Whereas traditional DCM modelling does not allow deriving the discharges in MC and FP, MAGE-DEBORD and MAGE-ISM enable this possibility. Interestingly, the upstream discharge distribution appeared to be very different from MAGE-ISM to MAGE-DEBORD (see Table 5.6). Unfortunately, even if the more precise description of the physical processes in MAGE-ISM let think that the ISM partition is more relevant than the DEBORD’s one, no evidence can be afforded yet to prove this latter statement.

Table 5.6 Upstream total discharge in the MC right-hand FP and left-hand FP estimated by DEBORD and ISM for the water level profile measured on 10/03/2001

Another simulation was completed after modifications of the MAGE model to take into account the observed differences in the model geometry between MAGE and FudaaCrue. MAGE-DEBORD and MAGE-ISM were thus run over the new geometry including lower spatial resolution and additional sections (totalizing 34 cross-sections) without further calibration. This new computation slighty debased the performances of MAGE-DEBORD leading to an increase of both the mean absolute bias and the RMSE of about 2 cm. The impact on MAGE-ISM was weaker. It was proven that a manual adaptation of the upstream discharge distribution allows maintaining and even improving the performances of MAGE-ISM. Nevertheless, no possibility was offered to compare the adapted distribution to the actual one, since no measurement of discharges in MC and FP were available.

5 Conclusions

New numerical and methodological developments of the 1D + ISM model are proposed, in order to make the ISM well suited for operational purposes. They include solver additional developments in order to address unsteady flow conditions, derivation of an upstream boundary condition by partitioning the flow between MC and FPs from routine data, and an additional mass conservation equation for junctions (not tested here).
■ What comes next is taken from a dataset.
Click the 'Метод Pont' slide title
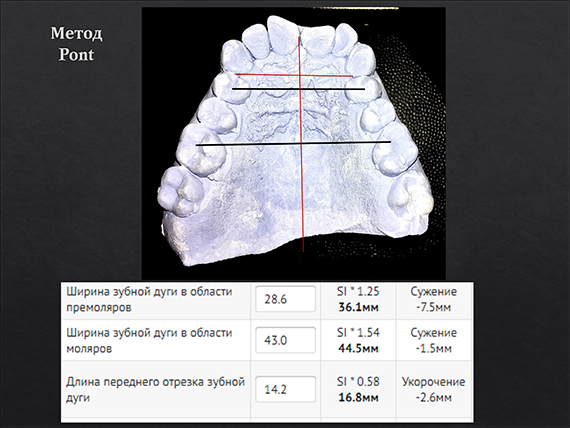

Some of those developments still rely on basic assumptions such as the approximation of an equivalent steady uniform flow (as in the derivation of the upstream discharge partition between subsections or of the discharge partition at river confluences). Those assumptions are limited and may spoil the ISM performance, particularly when the discharge partition is far from equilibrium, i.e. far from the “equivalent steady uniform flow” partition. This kind of situation should appear in case of flash floods for example.

Those new developments were proved to be relevant against experimental data. First, ISM well captures various transient flow parameters, such as the hysteresis response of the water level to a discharge surge. The behavior of depth-averaged variables at the MC/FP interface, such as the longitudinal and transverse velocity and lateral discharge, are well reproduced in comparison with experimental measurements in a laboratory flume.
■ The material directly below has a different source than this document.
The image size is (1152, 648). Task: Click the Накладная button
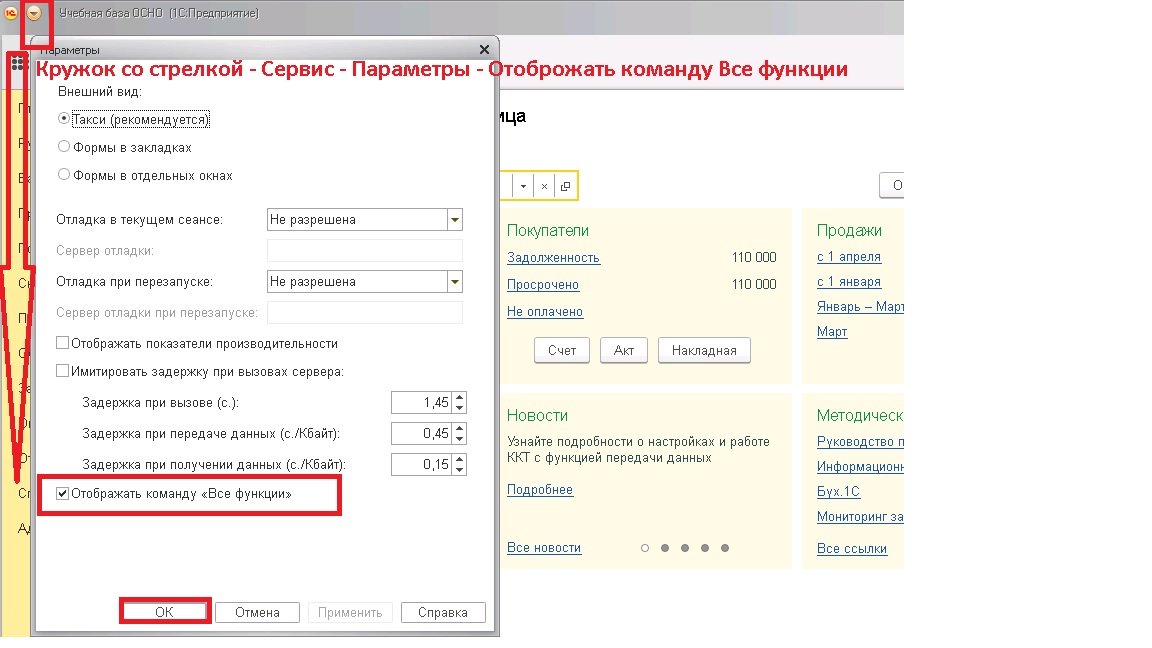click(704, 351)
The ISM validation against field data also led to satisfactory results, since the RMSE of the observed/simulated water levels remains lower or equal to 10 cm, which is a commonly accepted quality standard by regulatory authorities. Nevertheless, at this stage of development, advanced calibration procedures like the use of meta-heuristic optimization methods still fill the gap and led to similar and even best performance in operational situations.
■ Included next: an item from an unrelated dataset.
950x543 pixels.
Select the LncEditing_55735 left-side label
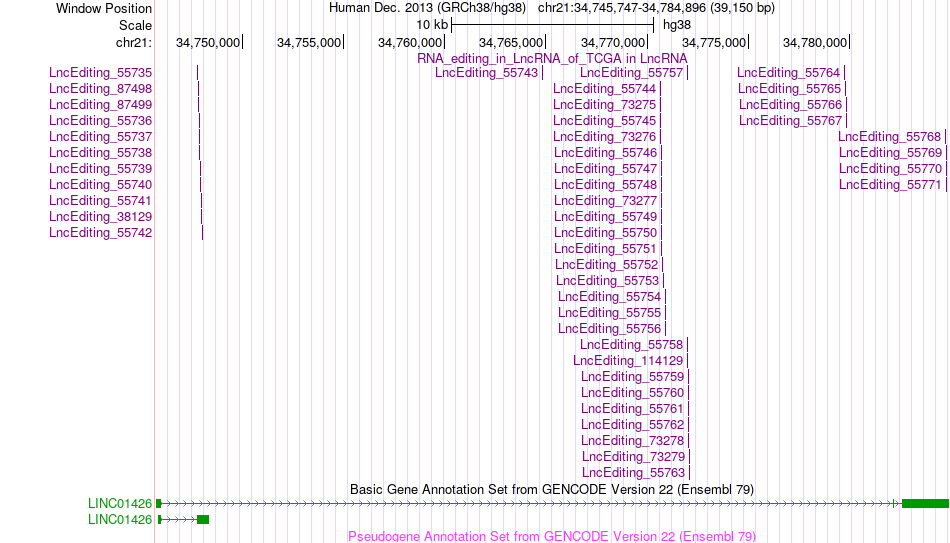coord(101,73)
To conclude, the first steps of ISM improvements for operational purposes led to very promising results, although reliable uses for operational purposes still require further developments (such as improvements in the treatment of junctions as well as in the calibration methodology in order to include the specific parameters ϕ and ψt in addition to Manning coefficients). Among the numerous perspectives, we would like to underline the need for solving flows over dry subsections. Further steps also include the derivation of ISM specific equations for hydraulic works (e.g. weirs and juice gates).